Refusal to make findings of incapacity: a concerning trend

As a health lawyer with over a decade of experience, I've witnessed the ebb and flow of challenges within the healthcare sector. However, a recent trend has emerged, signaling a concerning shift in the landscape of healthcare decision-making. A noticeable reluctance among health professionals to make findings of incapacity poses significant risks to vulnerable populations, including those with cognitive impairments, developmental disabilities, and mental illnesses.

In Ontario, our legal system provides a robust framework through several statutes to safeguard vulnerable individuals. These laws outline clear guidelines on who can make a finding of incapacity, the criteria for such a finding, and the rights to challenge these determinations. These safeguards are designed to prevent exploitation and harm, ensuring that those who cannot make decisions for themselves receive the protection and support they deserve.

Findings of incapacity are not just bureaucratic hurdles. They are essential processes that enable substitute decision-makers, usually family members, to step in and make crucial decisions on behalf of their loved ones. Whether it's consenting to admission into long-term care or making decisions about necessary medication, these findings ensure that the interests of the incapable person are prioritized and protected. Legal guidelines, including adherence to prior capable wishes and best interests, further bolster these protections.

However, the effectiveness of these safeguards hinges on the willingness of healthcare professionals to make findings of incapacity. Lately, an alarming trend of avoidance has come to light. I have encountered numerous cases where health professionals, despite clear evidence of incapacity due to advanced dementia or severe mental health issues, refrain from making the necessary findings. This reluctance can lead to dire consequences, including untreated illnesses, financial ruin, and in some instances, preventable deaths.

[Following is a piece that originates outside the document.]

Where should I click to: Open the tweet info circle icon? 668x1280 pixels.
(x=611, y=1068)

The reasons for this hesitancy are varied but often stem from a fear of potential legal repercussions. This inaction not only undermines the patient's well-being but also negates the foresight of individuals who have prepared for such circumstances through mechanisms like power of attorney. For instance, I recently heard from a client about a case in which the family doctor acknowledged her mother's incapacity but refrained from documenting this due to concerns of being sued. The patient has advanced dementia and lives alone, at risk, without support. Her daughter can only secure support once the power of attorney her mother made years ago is "activated" by way of a note from the family doctor. Her mother has funds in a bank, but she is not permitted to access them without written proof of incapacity. The doctor's (frankly unnecessary) fear about a lawsuit from a patient who is highly impaired is preventing the patient from being provided with home care and thus the opportunity to live safely in her home. A realistic outcome is that this patient will suffer a terrible injury due to lack of supervision, end up in hospital, and then be placed on a waitlist for long-term care contrary to her wishes. At that point she will likely be deemed at risk with needs that are too high to safely return home and will spend months living in a hospital until a long-term care bed becomes available. Surely this is not in the patient's best interests.

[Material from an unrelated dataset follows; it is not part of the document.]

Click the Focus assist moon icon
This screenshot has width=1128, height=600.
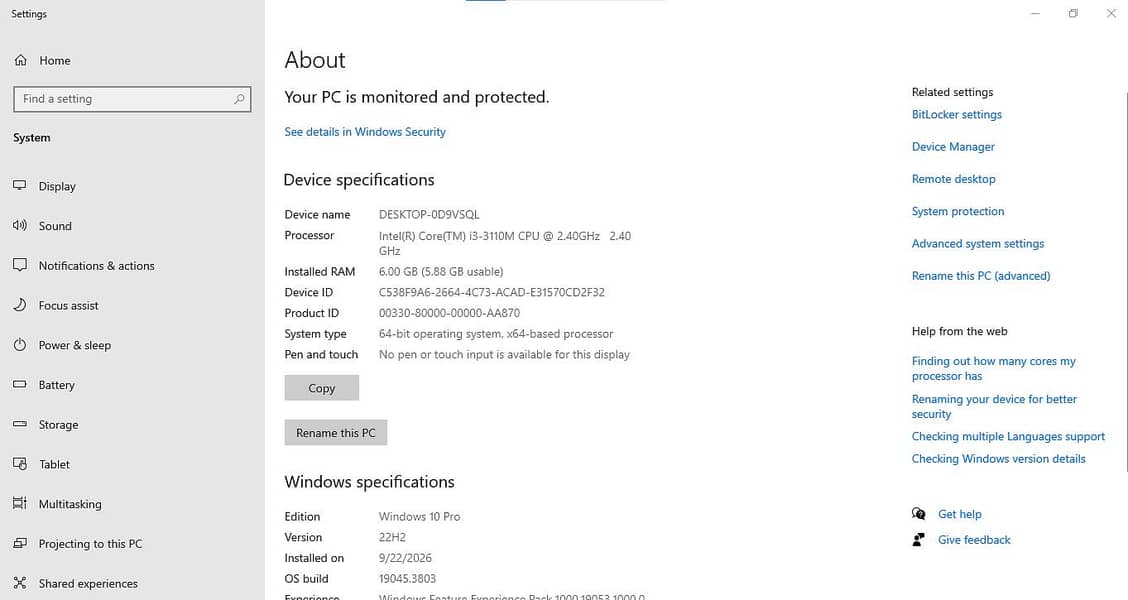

This reluctance to make findings of incapacity is arguably a failure to fulfill a professional and ethical duty to protect the most vulnerable among us. The consequences of inaction are far-reaching, affecting not only the individuals in need but also their families who are left to navigate these challenges without the legal authority to act.

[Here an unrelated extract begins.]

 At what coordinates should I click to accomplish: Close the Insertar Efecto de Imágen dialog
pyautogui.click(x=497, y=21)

It's imperative that healthcare professionals recognize the critical role they play in this process. The legislation grants them the authority to make various findings of incapacity, not as a burden, but as a means to wield their expertise in service of those who cannot protect themselves. The fear of legal repercussions should not outweigh the ethical obligation to act in the best interests of these individuals.

As we move forward, it is crucial for the healthcare community to re-evaluate its approach to findings of incapacity. Training, legal education, and a supportive environment for making these difficult decisions can help mitigate fears and promote action, emphasizing that the protection of vulnerable individuals is as important as upholding the autonomy of persons who clearly lack capacity.

The reluctance to make findings of incapacity is a disturbing trend with significant implications. If this trend continues, I predict the next wave will be lawsuits against health professionals who fail to use their legislative authority to protect those unable to protect themselves and for whom the risk of harm is foreseeable.